The economy added 165,000 jobs in April, exceeding analyst expectations, as the unemployment rate dipped from 7.6 percent in March.
Not coincidentally, the new home construction rate climbed 7 percent in April.
The news created a new spark on Wall Street, as the Dow Jones Industrial Average climbed over the 15,000 mark for the first time ever, rising more than 170 points this morning. Meanwhile, the Standard & Poor’s 500 Index rose over the 1,600 mark for the first time.
“It’s a heck of a lot better than other economic indicators were suggesting,” said Jennifer Lee, senior economist at BMO Capital Markets, told MarketWatch.com about the latest jobs report.
“This is an outstanding jobs report,” Darrell Cronk, a New York-based regional chief investment officer at Wells Fargo Private Bank, told Bloomberg. “The data is strong enough to confirm that the expansion is intact, and the bones of this recovery are where they need to be.”
With the news of the added jobs, Milwaukee-based Manpower predicted the skills gap will become more severe, and the company today advised manufacturers to commit to private-public sector task forces for developing market-specific solutions to address the skills shortage impacting the U.S. manufacturing industry.

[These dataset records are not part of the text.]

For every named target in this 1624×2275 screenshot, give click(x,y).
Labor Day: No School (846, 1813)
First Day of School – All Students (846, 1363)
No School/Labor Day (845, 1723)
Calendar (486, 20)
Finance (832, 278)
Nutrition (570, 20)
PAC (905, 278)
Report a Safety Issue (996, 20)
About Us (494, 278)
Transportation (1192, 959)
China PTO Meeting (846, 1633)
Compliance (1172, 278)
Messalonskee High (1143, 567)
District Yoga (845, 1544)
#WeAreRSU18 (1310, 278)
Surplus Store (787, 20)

“Innovative manufacturing and prototyping enterprises are growing in the U.S., but hiring in manufacturing is not as robust as we’d like to see,” said Jonas Prising, ManpowerGroup president. “Contemporary U.S. manufacturing means highly unique and relevant design, however, many manufacturers can’t find the skilled talent needed to competitively accelerate their R&D, CAD/CAM and production cycles, which are required for staying competitive in the Human Age.”

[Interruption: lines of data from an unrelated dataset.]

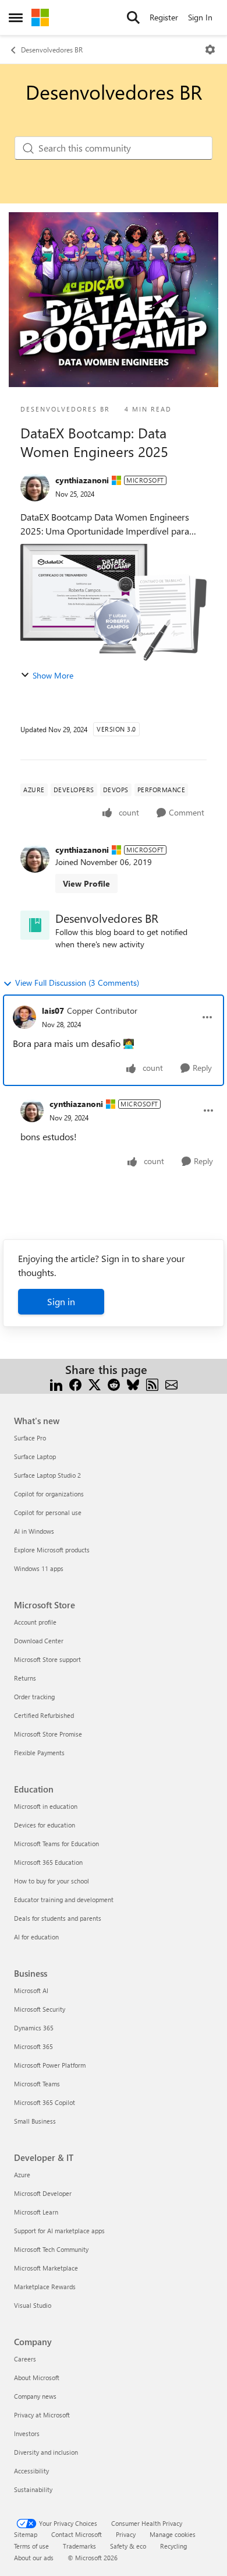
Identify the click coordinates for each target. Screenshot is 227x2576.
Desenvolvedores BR (52, 49)
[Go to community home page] (40, 17)
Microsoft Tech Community (51, 2249)
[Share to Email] (171, 1383)
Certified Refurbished (44, 1715)
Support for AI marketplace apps (59, 2230)
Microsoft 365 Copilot (44, 2102)
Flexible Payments (39, 1752)
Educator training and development (64, 1899)
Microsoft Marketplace (46, 2268)
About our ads (34, 2557)
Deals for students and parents (57, 1918)
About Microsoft (36, 2377)
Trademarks (79, 2546)
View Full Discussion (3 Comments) (77, 982)
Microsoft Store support (47, 1659)
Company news (35, 2396)
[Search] (133, 17)
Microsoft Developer (43, 2193)
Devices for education (44, 1825)
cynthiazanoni (82, 480)
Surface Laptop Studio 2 (47, 1475)
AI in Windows (34, 1531)
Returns (25, 1678)
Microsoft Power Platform (50, 2065)
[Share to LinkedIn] (56, 1383)
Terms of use (31, 2546)
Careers (25, 2358)
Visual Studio (32, 2305)
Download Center (38, 1640)
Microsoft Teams (37, 2083)
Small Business (35, 2121)
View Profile (86, 883)
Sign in (61, 1301)
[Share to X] (94, 1383)
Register (164, 17)
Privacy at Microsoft (42, 2414)
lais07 (53, 1010)
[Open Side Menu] (16, 17)
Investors (27, 2433)
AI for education (36, 1936)
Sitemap (25, 2534)
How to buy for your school (51, 1880)
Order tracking (34, 1696)
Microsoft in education (45, 1806)
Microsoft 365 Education (48, 1862)
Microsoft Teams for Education (56, 1843)
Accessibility (31, 2470)
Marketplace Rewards (45, 2286)
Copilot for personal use (47, 1512)
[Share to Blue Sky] (133, 1383)
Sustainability (33, 2489)
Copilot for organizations (49, 1493)
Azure (22, 2174)
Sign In (200, 17)
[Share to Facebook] (75, 1383)
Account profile (35, 1622)
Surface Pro (30, 1437)
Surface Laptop (35, 1456)
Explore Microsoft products (52, 1549)
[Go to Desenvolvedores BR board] (34, 925)
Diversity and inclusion (46, 2452)
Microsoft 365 (33, 2046)
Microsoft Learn (36, 2212)
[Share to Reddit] (114, 1383)
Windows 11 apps (38, 1568)
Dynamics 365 (34, 2027)
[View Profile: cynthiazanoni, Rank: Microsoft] (34, 486)
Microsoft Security (39, 2009)
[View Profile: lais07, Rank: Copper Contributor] (24, 1017)
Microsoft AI (31, 1990)
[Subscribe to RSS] (152, 1383)
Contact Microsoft (76, 2534)
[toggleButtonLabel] (210, 49)
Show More (53, 675)
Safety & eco (128, 2546)
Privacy (126, 2534)
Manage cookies (173, 2534)
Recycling (173, 2546)
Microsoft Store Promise (48, 1734)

“Working together, employers and educators can bring added focus and prestige to increasingly technical manufacturing roles, ultimately attracting more young people to these important professions,” said Jorge Perez, ManpowerGroup senior vice president, North America. “Most people don’t realize that careers in manufacturing today are innovative and creative and require not only high-level skills to operate technical equipment and machines, but also problem-solving and collaborative skills to drive results. Techs in manufacturing are in demand and individuals with the right skills and certification can count on steady employment and excellent earning potential. We need to encourage more young people to see manufacturing as a career path. At the same time, manufacturers need to reach out to young people and build collaborative training alliances with educators to sustain a high-skilled labor pool for years to come.”